March 9, 2009
Bringing to life a depression-era love story set in America's heartland, Oklahoma Baptist University's Music Department will present Aaron Copeland's opera, "The Tender Land," March 26-29 in Raley Chapel's Potter Auditorium.
Area schools are invited to attend a free performance Thursday, March 26, at 10 a.m. Public performances will be Friday, March 27, and Saturday, March 28, at 7:30 p.m., and Sunday, March 29, at 3 p.m. Tickets for public performances are $5 each and may be purchased at the door.
In the opera, the isolated world of the rural Moss family revolves around the graduation of the elder daughter, Laurie. The hopes of the family all rest with their first-ever high school graduate. At 18 and eager to experience life, Laurie loves her family, but she is unsure of her place in the world.
The family is shaken up on the eve of Laurie's graduation when two strangers - Martin and Top - arrive on the farm looking for work. Grandpa Moss is reluctant to give the boys work, but he agrees they can stay for the harvest and even come to Laurie's graduation party that evening. At the party, Martin falls in love with Laurie, but when Grandpa catches the two in an intimate moment, he orders the boys to leave. After tempers calm and all the party guests have gone home, Martin and Laurie steal another moment together. In Act III, the two young lovers make plans to embrace their love and elope - but the story doesn't end there.
"Aaron Copland's opera, ‘The Tender Land,' has something for everyone," said Mark McQuade, OBU assistant professor of music and director of the production. "It is good for new opera goers as well as seasoned opera veterans. While this opera did not find success with audiences early on, it has since become somewhat of a ‘cult classic' and has found favor in many academic settings.

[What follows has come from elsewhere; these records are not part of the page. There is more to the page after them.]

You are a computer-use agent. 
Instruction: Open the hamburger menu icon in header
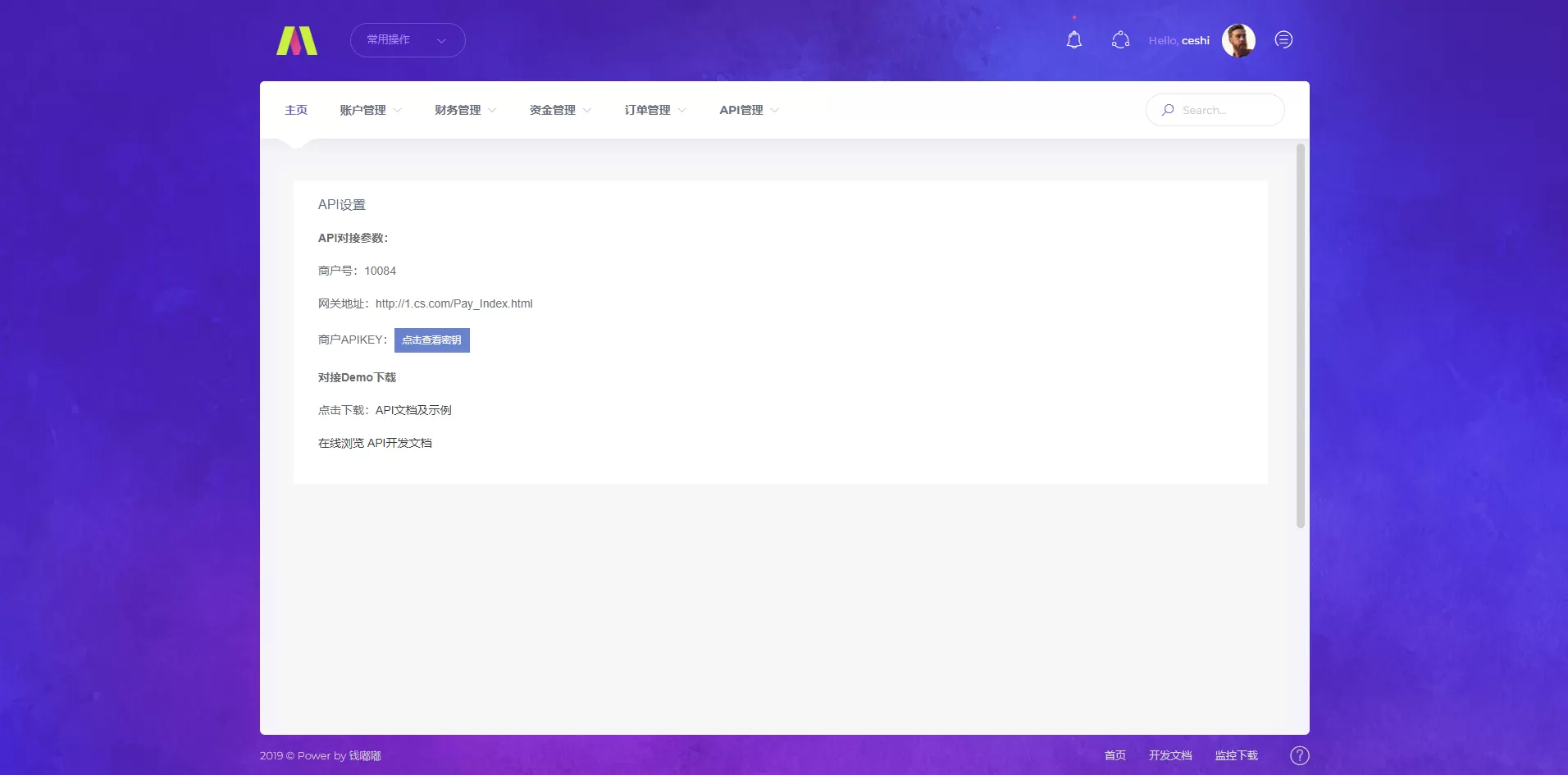tap(1283, 40)
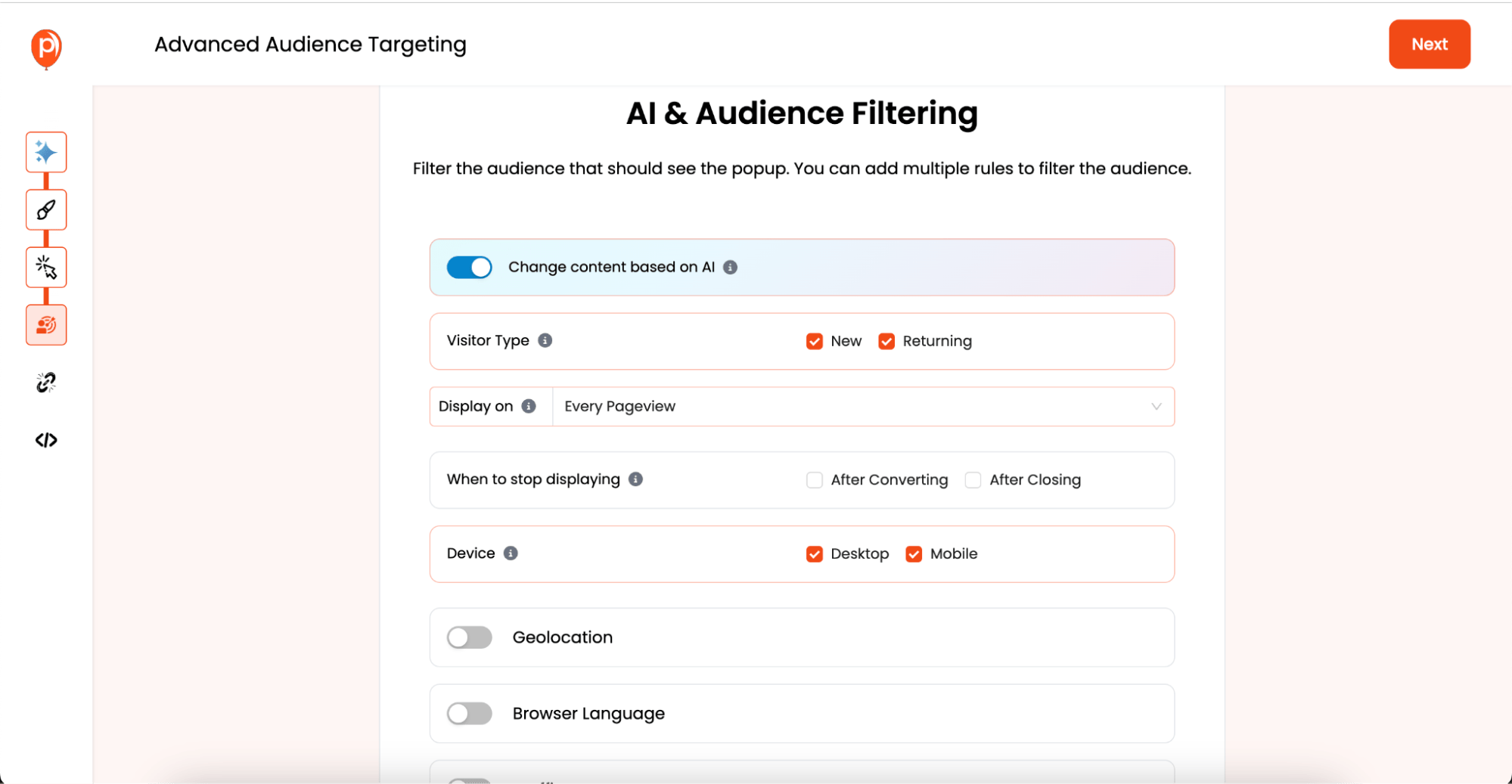Open the click trigger step in sidebar

tap(46, 268)
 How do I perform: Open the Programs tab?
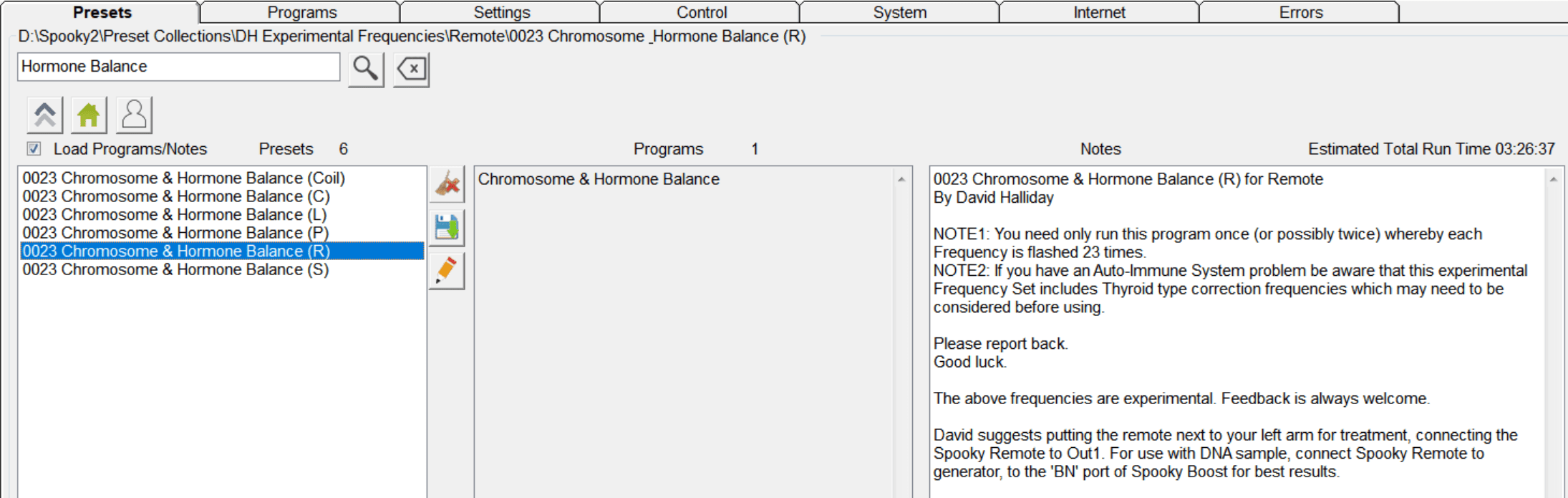coord(301,12)
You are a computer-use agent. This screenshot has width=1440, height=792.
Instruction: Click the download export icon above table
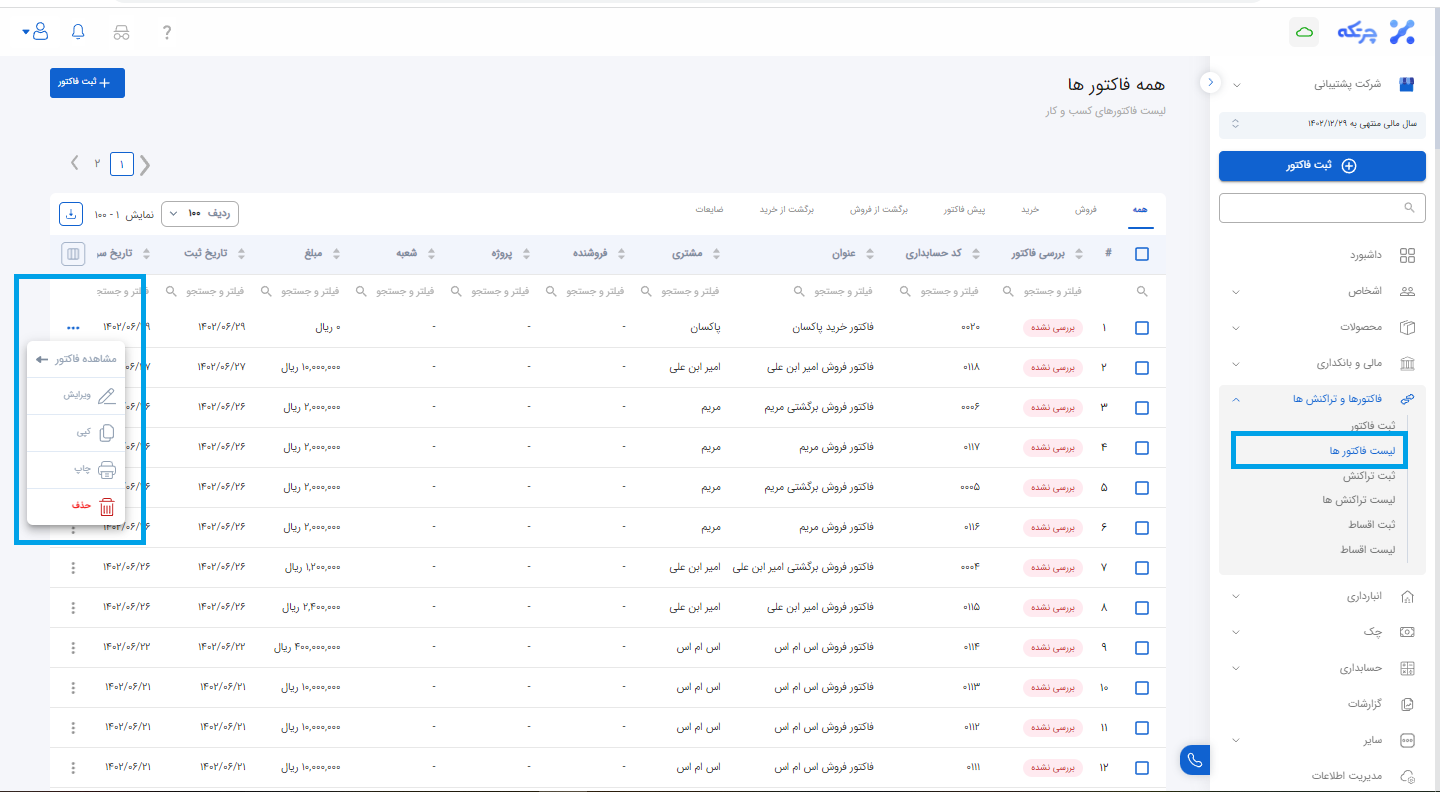click(71, 214)
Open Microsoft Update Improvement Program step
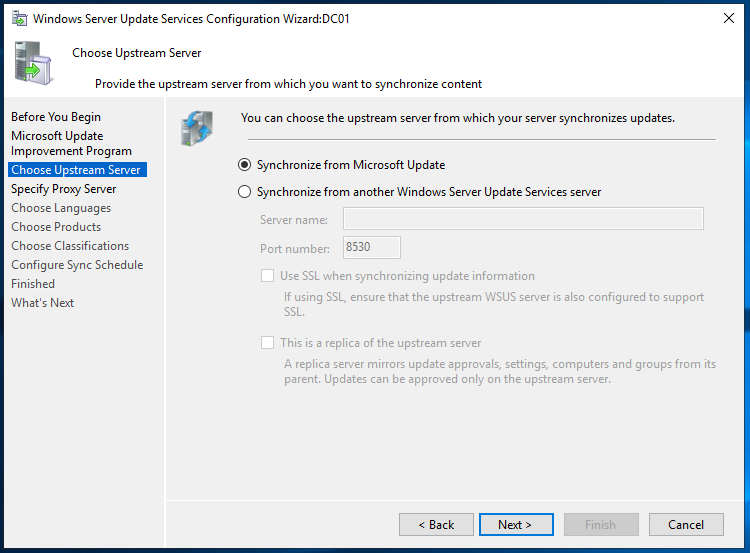 pyautogui.click(x=71, y=143)
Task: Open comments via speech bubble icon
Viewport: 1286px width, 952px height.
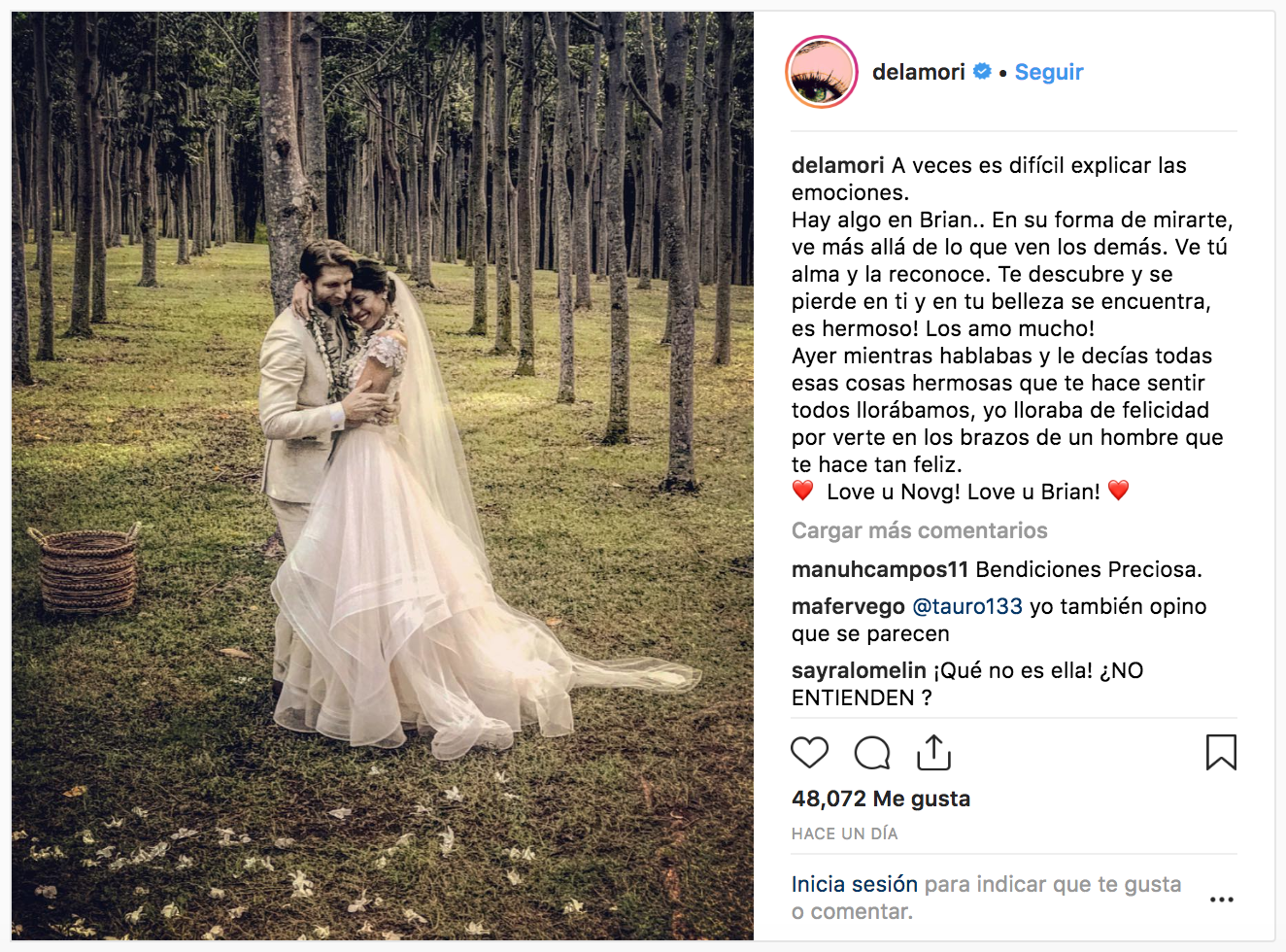Action: [872, 753]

"Copland's beautifully crafted score, set to the libretto by Horace Everett, subtly weaves together themes of hope, love and self-realization," McQuade said. "I think people can relate personally to this story on many levels, and when you combine that with Copland's incredible gift of creating music that is truly ‘American,' and some very talented young singers, you have a winning combination."
McQuade encourages area schools to take advantage of the opportunity to introduce their students to opera by attending the free performance March 26. Schools which plan to attend should contact the OBU Music Department at (405) 878-2305.
"We wanted to give students from the area the opportunity to experience opera," McQuade said. "This is an exciting, powerful and dramatic musical genre that very few get to experience any more - and you really do need to ‘experience' opera to get it. One can hear great singing, but until one hears that singing in context with costumes, sets and live actors, one can't truly appreciate the beauty of this art form.
"Hopefully by exposing younger generations to great music like this, we can cultivate an appreciation for the arts that will continue to develop in the years to come," he said.
In Oklahoma Baptist University's production of "The Tender Land," Grandpa Moss, played by Charles Bullard Jr. (left), is skeptical about Laurie, played by Jennifer Novotny, and Martin, played by Eric Gay. Bullard is a sophomore from Oklahoma City; Novotny is a senior from Meeker, Okla.; and Gay is a senior from Shawnee.